- _AIM OF THE EXERCISE_
Find the string "computer" in the entries and copy each line that has it.

========================================================================

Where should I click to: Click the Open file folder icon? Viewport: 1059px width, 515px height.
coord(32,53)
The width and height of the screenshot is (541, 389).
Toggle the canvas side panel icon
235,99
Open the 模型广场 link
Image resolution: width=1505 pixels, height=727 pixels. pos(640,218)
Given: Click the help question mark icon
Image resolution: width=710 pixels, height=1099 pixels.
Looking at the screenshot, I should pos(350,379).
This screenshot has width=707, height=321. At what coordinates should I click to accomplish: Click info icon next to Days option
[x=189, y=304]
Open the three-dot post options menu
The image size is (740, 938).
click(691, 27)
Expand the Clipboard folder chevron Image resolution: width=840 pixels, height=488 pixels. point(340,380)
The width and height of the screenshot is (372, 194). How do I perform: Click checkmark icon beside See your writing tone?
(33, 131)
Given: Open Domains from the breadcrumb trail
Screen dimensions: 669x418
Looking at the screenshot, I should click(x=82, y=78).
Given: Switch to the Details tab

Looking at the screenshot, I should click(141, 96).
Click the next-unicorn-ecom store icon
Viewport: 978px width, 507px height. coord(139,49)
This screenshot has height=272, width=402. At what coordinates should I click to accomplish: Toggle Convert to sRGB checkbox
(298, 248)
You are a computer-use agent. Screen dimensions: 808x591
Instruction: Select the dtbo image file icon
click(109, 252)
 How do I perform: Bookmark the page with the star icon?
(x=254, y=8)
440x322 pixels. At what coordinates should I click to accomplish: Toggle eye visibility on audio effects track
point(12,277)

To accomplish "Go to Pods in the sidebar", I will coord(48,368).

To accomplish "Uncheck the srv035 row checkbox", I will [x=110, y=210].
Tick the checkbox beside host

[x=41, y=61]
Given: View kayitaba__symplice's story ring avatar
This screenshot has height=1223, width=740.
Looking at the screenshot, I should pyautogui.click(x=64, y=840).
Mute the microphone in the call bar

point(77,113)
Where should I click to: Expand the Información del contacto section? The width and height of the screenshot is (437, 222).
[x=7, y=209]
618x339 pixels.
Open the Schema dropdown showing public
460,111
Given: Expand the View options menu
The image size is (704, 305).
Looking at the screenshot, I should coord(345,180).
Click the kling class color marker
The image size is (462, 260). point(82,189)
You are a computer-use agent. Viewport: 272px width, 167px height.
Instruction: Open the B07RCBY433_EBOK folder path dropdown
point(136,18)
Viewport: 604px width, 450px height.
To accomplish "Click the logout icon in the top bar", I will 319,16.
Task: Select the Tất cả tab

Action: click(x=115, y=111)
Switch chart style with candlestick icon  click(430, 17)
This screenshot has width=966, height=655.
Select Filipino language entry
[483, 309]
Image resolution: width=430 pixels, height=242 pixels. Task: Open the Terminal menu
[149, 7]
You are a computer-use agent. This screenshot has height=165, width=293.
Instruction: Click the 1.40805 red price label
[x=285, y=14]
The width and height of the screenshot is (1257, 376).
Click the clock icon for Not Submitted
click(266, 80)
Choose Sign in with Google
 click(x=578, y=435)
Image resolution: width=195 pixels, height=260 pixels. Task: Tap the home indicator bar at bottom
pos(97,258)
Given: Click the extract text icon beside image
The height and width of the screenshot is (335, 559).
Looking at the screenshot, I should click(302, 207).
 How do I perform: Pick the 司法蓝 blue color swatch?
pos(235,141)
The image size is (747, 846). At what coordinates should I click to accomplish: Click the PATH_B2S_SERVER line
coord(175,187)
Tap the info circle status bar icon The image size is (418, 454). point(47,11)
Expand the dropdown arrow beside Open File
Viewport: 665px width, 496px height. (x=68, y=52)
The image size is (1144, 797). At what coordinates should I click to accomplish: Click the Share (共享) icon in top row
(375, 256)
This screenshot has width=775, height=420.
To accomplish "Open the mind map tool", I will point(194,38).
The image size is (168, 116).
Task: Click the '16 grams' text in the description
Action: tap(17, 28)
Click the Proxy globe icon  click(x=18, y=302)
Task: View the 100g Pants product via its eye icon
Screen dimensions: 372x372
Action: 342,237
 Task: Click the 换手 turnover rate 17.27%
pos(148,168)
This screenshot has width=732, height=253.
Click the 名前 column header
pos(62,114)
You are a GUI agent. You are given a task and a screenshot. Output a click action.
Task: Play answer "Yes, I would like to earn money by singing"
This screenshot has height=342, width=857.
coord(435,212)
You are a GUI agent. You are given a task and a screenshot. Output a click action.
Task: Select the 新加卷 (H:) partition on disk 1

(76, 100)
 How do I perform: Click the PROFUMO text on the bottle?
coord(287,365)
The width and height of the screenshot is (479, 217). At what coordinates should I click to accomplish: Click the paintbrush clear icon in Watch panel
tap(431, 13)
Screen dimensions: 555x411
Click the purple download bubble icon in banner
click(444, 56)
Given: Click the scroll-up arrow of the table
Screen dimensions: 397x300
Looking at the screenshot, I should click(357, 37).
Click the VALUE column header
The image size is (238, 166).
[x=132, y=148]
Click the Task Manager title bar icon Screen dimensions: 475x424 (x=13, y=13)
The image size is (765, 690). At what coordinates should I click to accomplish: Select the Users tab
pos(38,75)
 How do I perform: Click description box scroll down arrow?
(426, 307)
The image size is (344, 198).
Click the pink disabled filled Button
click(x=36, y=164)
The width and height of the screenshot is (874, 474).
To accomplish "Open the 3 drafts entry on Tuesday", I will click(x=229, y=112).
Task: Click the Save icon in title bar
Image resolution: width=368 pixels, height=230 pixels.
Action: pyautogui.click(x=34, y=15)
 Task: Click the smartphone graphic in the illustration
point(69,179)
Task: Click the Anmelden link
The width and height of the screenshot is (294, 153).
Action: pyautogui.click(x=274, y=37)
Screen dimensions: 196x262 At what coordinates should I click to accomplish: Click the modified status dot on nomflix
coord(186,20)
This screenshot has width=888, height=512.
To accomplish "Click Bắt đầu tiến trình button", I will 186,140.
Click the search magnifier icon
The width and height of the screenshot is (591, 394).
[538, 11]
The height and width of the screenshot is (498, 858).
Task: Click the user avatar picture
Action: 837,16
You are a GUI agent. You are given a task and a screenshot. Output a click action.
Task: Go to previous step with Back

========================================================================

- _YOUR RESPONSE_
You are a computer-use agent. Screen dimensions: 808x591
You are a computer-use agent. Viewport: 272px width, 167px height.
You are a computer-use agent. This screenshot has height=165, width=293.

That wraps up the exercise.